Junte duas mães ou dois pais de múltiplos (gêmeos, trigêmeos e assim por diante) e um dos assuntos da conversa, será as dezenas de perguntas e comentários que eles ouvem cada vez que saem na rua com seus filhos. A curiosidade é natural, e a maioria das observações é bem-intencionada. A rotina com os bebês é um dos aspectos que mais geram perguntas ("Vocês conseguem dormir?" é um clássico). Mas há também algumas engraçadas ("São todos seus?" é uma delas, bem frequente; ou "são idênticos?", mesmo quando se tratam de meninos e meninas; ou "são do mesmo pai?"; ou ainda "é de verdade ou foi tratamento?", ouvida uma única vez) e outras desagradáveis ("São trigêmeos, mas bem normaizinhos, né?").
Tudo isso faz parte da vida dos pais de múltiplos, que chamam a atenção. O que geralmente incomoda, porém, são as palavras com certo tom de piedade, comiseração - às vezes, não é exagero, quase pesar. "Deus me livre" é uma expressão que esses pais ouvem com regularidade bem maior do que gostariam. "Você deve estar desesperada. Eu já não aguento com um só... Imagino você", diz uma mãe, em solidariedade e alívio. É óbvio que gêmeos ou trigêmeos dão trabalho maior. Mas isso não significa que os pais gostem de ser lembrados disso o tempo todo.
Esses pais não andam por aí arrastando correntes. Muito pelo contrário. As mães não se sentem coitadinhas. E isso ficou evidente na festa para famílias de múltiplos realizada no domingo passado, em São Paulo, pelo Portal Múltiplos. Mais de 80 famílias reunidas para comemorar - e trocar ideias e experiências, é claro.
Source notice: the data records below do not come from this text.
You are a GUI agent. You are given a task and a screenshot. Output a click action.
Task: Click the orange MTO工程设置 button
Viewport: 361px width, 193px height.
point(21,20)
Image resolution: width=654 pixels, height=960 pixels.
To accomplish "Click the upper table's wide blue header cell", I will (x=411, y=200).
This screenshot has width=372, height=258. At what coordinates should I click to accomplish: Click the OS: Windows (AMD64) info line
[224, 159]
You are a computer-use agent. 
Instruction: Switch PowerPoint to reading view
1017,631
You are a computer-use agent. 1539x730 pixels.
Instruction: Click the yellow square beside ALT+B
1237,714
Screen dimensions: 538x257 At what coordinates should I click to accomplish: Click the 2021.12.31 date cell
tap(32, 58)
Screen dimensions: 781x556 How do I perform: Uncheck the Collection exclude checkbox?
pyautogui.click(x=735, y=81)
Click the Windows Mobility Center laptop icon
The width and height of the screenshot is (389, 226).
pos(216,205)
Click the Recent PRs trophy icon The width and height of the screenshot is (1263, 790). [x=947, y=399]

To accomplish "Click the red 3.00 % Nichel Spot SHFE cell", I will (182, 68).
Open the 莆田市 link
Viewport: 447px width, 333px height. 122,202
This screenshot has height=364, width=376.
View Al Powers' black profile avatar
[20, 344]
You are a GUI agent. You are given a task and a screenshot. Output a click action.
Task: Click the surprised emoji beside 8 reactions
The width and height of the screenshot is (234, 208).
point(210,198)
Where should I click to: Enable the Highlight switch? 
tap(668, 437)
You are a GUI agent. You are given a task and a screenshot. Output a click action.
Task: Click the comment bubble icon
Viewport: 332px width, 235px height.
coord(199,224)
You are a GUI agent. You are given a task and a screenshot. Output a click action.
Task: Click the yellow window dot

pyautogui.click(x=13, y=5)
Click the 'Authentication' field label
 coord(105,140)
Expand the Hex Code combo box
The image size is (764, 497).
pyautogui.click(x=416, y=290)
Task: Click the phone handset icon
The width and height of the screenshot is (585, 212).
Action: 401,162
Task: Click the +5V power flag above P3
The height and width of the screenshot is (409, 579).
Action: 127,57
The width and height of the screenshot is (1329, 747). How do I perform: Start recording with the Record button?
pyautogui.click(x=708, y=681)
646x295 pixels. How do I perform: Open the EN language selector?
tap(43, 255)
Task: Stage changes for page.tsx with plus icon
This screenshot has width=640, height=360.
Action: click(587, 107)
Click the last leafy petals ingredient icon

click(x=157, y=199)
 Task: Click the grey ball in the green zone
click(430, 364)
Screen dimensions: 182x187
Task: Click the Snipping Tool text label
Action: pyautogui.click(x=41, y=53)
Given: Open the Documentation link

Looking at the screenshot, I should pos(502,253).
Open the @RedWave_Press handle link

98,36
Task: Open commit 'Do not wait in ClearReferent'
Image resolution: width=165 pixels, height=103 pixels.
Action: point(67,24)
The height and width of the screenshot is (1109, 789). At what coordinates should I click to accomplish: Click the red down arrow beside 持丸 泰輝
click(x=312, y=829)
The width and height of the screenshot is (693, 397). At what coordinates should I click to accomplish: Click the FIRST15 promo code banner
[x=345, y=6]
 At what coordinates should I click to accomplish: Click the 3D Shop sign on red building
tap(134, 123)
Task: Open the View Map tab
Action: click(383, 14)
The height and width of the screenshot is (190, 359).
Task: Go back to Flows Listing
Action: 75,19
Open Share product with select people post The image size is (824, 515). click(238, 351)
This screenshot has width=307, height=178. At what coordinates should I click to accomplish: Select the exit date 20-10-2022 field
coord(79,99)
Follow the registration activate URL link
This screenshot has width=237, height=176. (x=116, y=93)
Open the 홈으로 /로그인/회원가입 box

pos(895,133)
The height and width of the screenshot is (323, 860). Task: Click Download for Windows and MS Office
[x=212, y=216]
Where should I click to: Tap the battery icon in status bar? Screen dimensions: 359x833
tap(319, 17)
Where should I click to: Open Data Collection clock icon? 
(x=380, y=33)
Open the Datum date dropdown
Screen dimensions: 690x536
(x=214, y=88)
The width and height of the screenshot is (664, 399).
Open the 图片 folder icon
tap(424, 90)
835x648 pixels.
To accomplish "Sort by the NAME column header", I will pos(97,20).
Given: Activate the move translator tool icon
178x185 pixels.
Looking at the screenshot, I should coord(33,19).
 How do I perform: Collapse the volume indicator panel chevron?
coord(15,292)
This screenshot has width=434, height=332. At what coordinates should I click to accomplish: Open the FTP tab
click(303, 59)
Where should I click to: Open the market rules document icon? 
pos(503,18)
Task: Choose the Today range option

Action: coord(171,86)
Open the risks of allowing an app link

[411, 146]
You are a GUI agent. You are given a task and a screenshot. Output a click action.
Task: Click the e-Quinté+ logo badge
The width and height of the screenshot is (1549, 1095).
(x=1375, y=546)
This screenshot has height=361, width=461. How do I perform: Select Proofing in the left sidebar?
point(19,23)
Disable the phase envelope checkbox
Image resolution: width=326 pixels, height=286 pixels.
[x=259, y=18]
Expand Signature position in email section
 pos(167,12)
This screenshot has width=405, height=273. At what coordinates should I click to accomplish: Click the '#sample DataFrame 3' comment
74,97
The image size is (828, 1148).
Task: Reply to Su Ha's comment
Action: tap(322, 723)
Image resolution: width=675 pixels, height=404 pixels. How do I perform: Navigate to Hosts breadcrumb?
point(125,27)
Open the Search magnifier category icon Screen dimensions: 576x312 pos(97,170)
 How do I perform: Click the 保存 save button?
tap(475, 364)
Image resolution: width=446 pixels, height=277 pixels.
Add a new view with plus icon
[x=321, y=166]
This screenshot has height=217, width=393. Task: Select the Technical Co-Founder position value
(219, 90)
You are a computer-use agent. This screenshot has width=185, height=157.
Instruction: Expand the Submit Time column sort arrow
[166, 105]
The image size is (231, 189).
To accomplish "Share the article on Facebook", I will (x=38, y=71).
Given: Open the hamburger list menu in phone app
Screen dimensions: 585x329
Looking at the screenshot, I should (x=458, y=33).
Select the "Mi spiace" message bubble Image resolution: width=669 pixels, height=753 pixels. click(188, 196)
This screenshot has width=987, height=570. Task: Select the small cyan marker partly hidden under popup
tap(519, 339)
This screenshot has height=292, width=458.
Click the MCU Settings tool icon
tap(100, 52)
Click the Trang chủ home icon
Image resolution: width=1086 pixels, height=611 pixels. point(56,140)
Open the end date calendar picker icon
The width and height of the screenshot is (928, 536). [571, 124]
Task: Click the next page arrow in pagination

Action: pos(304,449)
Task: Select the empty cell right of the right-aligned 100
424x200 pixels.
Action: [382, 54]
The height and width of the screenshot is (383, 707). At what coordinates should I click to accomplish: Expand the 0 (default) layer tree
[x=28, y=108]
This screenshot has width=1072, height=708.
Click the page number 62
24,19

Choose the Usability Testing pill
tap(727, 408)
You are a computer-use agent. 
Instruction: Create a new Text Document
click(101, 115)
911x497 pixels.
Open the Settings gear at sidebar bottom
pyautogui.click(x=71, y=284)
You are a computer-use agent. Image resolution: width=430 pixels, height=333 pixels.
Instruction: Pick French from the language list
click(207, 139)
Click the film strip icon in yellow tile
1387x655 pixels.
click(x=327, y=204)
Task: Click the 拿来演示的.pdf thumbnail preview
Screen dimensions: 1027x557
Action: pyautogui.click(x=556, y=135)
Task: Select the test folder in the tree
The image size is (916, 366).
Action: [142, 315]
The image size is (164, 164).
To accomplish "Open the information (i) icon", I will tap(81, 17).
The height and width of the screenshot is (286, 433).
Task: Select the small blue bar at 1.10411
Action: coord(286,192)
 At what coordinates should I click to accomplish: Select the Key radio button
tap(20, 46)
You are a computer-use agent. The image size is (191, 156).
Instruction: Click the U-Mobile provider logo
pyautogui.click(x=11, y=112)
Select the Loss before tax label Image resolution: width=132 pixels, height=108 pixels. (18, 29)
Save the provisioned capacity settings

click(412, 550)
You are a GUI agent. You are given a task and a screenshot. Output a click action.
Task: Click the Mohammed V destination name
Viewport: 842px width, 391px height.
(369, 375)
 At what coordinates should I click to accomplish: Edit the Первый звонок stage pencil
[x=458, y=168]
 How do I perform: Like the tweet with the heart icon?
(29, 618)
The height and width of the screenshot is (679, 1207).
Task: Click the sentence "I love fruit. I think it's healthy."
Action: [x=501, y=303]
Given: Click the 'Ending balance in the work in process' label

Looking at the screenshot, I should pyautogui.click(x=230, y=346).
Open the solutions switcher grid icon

Acima de tudo, celebrar. A imensa maioria dos pais de múltiplos se sente afortunada. Foi o que constatei com os que conheci nesses seis meses, desde que ingressei nesse universo, por conta dos meus trigêmeos (dois meninos e uma menina, bem diferentes fisicamente e de temperamento, todos do mesmo pai e da mesma mãe, e os três muito de verdade).
Por isso, quando encontrar uma família de múltiplos passeando por aí, tente evitar expressões de solidariedade por um infortúnio que muito provavelmente só existe para quem está do lado de fora. Dá trabalho, mas a recompensa é grande: sorrisos multiplicados, alegrias multiplicadas. Experimente, então, um "parabéns".